A petition to ease restrictions on MRI machine ownership for community hospitals was struck down Wednesday by the State Health Coordinating Council’s Technology and Equipment Committee, a division of the the North Carolina Department of Health and Human Services.
The petition, filed by the Cape Fear Valley Health System, headquartered in Fayetteville, requested that community hospitals be able to justify purchase of their own MRI units, regardless of whether the SHCC determines there is a “need” for more.
Under current Certificate of Need rules, a community hospital that is leasing a mobile MRI unit can apply to buy its own MRI unit only if usage exceeds 1,716 scans, the current minimum threshold set by CON for rural hospitals.
The petition sought to create an exception for community hospitals by allowing them to justify a simple swap from leasing to buying MRI machines.
Although committee members unanimously voted down the petition, they also addressed the hardships rural hospitals face when trying to acquire updated medical equipment under current CON rules.
“It’s sort of a chicken and an egg situation,” said committee member Trey Adams, who represents small businesses. “It’s really tough for rural hospitals to get the volumes on a mobile [MRI unit] to get to the point where they would trigger the need [for a fixed unit].”

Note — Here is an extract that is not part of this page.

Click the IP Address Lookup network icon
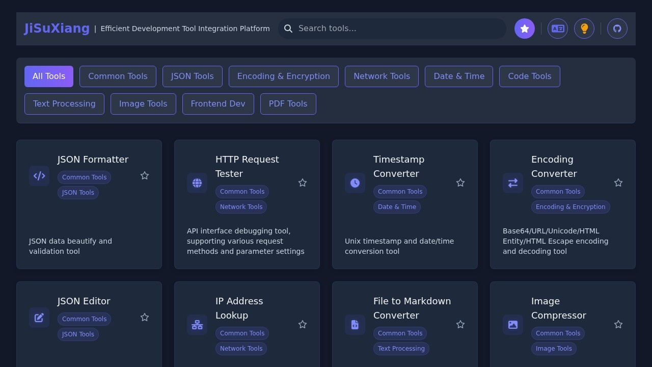The height and width of the screenshot is (367, 652). [x=197, y=325]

Some on the committee, however, stated that processes are already in place to address the issues faced by local hospitals who want to purchase their own MRI equipment.
“There’s a special needs review process in place that isn’t going to change,” said Kelly Hollis of Research Triangle Institute Health Solutions, whose clients include major pharmaceutical and medical device manufacturing companies. “Why wouldn’t we leave it as it is and encourage hospitals that have a need to apply for just a special needs determination?”
Adams said the costs of applying for a CON merely to buy a currently leased MRI unit are burdensome, especially for rural hospitals. He suggested lowering the MRI usage requirements for rural hospitals that now lease their equipment but wish to purchase machines.
“It’s an expensive process to apply for [equipment],” Adams said. “Is that necessary? Shouldn’t we rewrite this methodology to make it more feasible in terms of time and cost associated with doing that?”
The base fee for a CON application is currently $5,000, with an additional charge of 0.3 percent of requested equipment costing $1,000,000 or more. The result is an average fee of $30,000 — nonrefundable to the applicant — even if the application is denied.
“Implicit in the agency’s analysis is that the special needs petition channel remains available for local needs, said Christopher Ullrich, a radiologist and committee member. “What it’s designed to do is to get away from a one-size-fits-all [system] — recognizing that you can’t write a rule that fits every [situation]. That special needs process is meant to identify adjustments that need to be made based on local conditions.”
The committee moved to consider revising CON rules for MRI usage in the coming months, and will meet again April 27 for further discussion.